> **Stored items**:
____

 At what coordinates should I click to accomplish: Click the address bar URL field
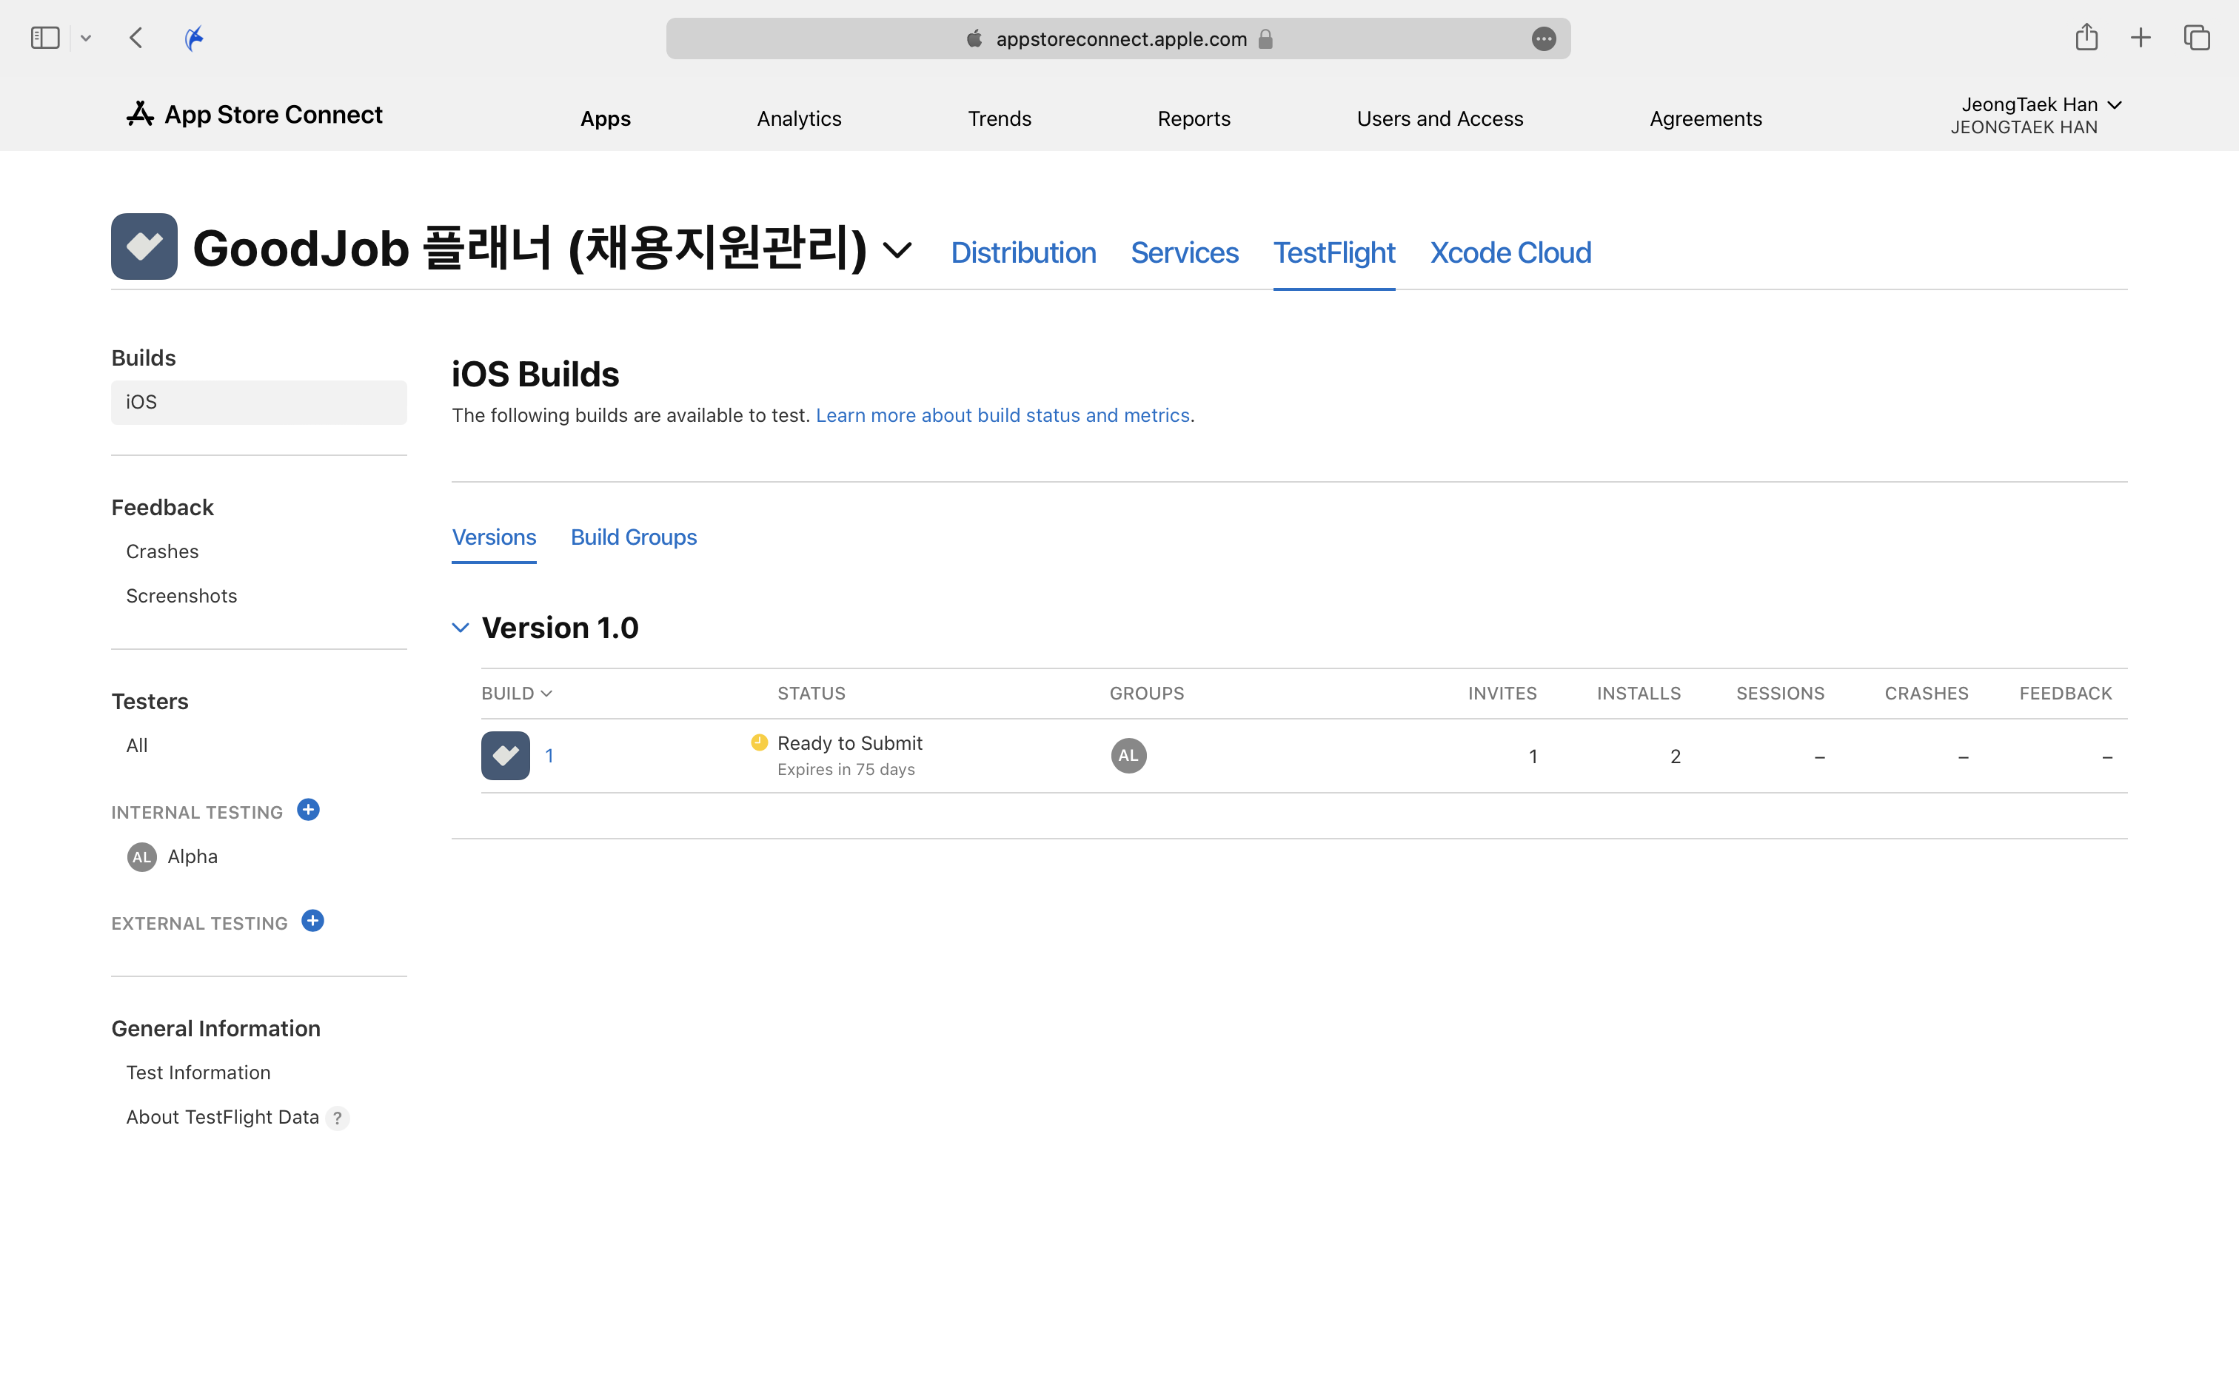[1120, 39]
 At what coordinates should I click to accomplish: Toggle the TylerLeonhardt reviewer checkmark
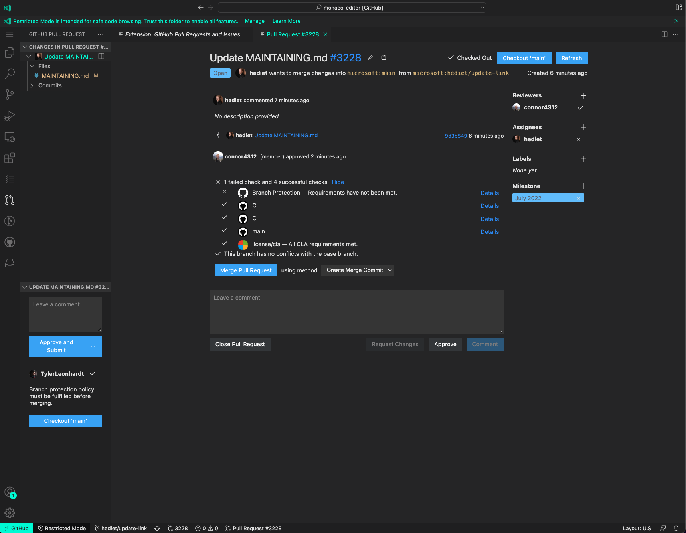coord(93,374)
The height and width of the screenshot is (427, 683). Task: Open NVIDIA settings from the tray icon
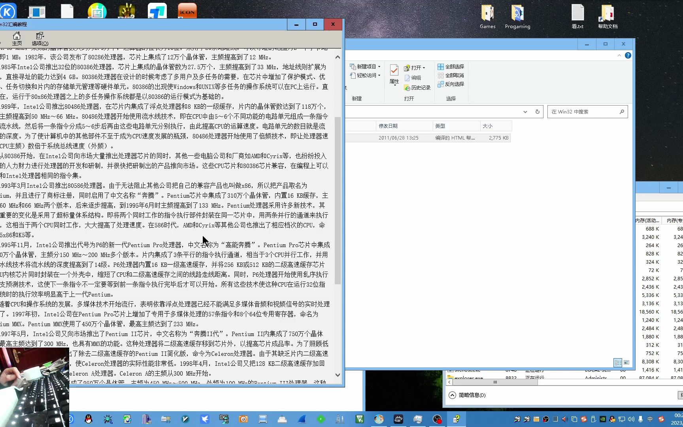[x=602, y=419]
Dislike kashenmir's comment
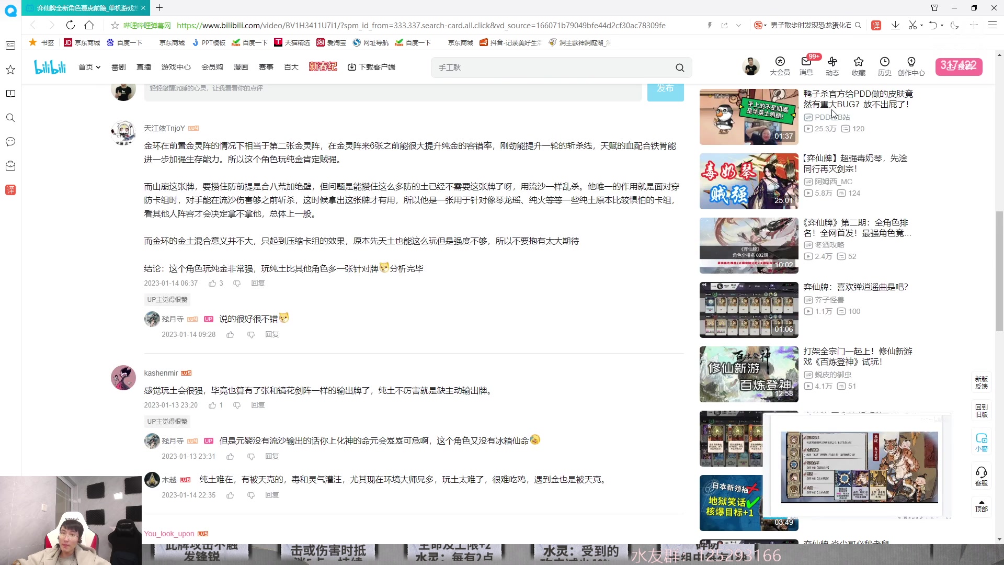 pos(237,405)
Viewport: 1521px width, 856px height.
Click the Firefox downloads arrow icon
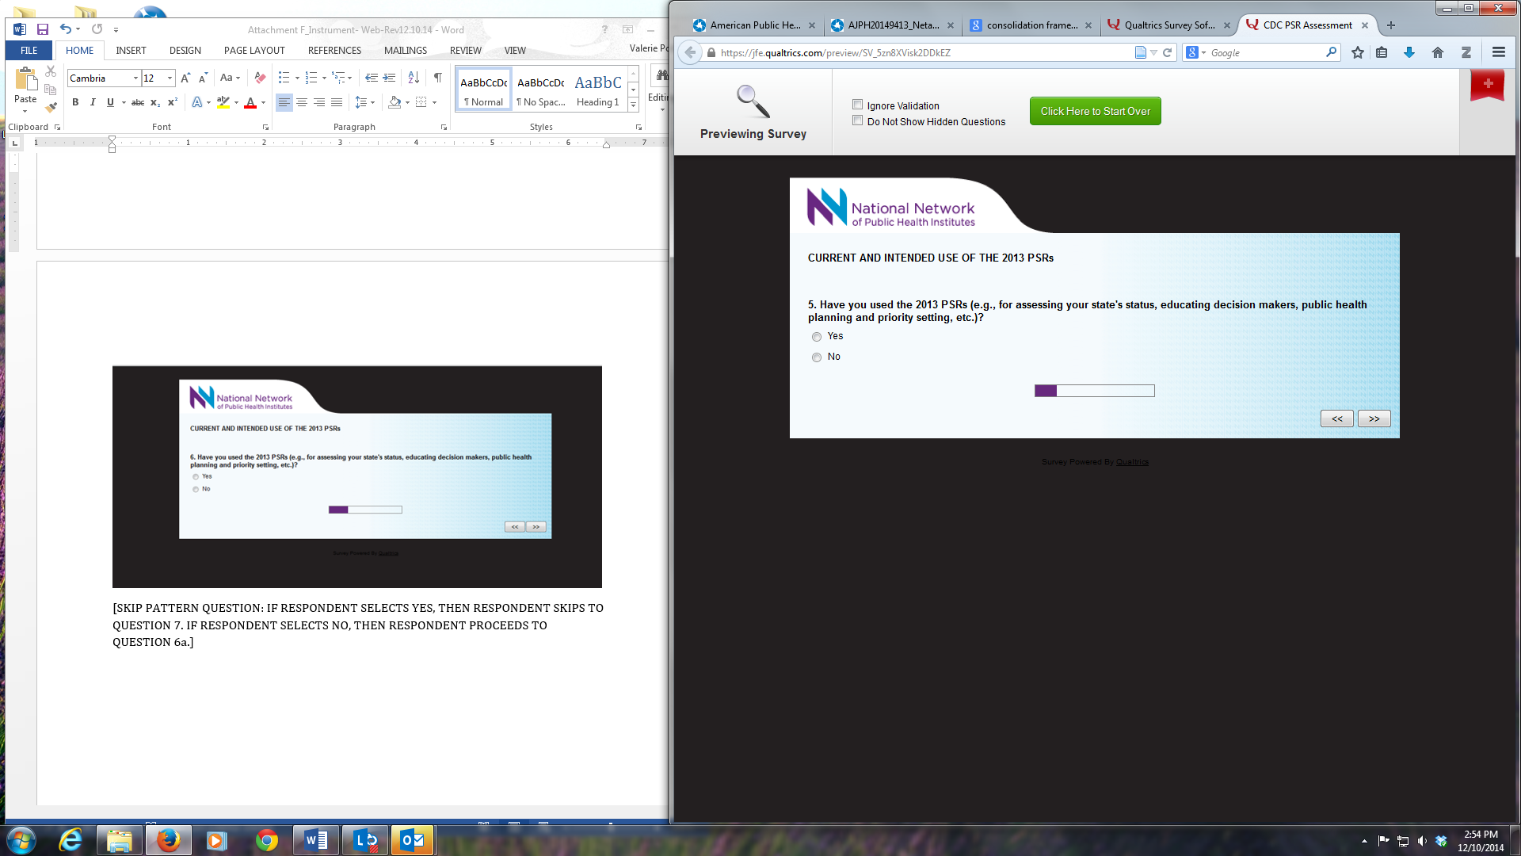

____

> **Exercise aim**: Output every line above exactly as it stands, and drop any picture.

> **Your response**:
 At what coordinates should I click to accomplish: Click the address bar URL field
[1120, 39]
 At what coordinates should I click to accomplish: Toggle the TylerLeonhardt reviewer checkmark
coord(93,374)
The height and width of the screenshot is (427, 683). Task: Open NVIDIA settings from the tray icon
[x=602, y=419]
Dislike kashenmir's comment
 pos(237,405)
Viewport: 1521px width, 856px height.
Click the Firefox downloads arrow icon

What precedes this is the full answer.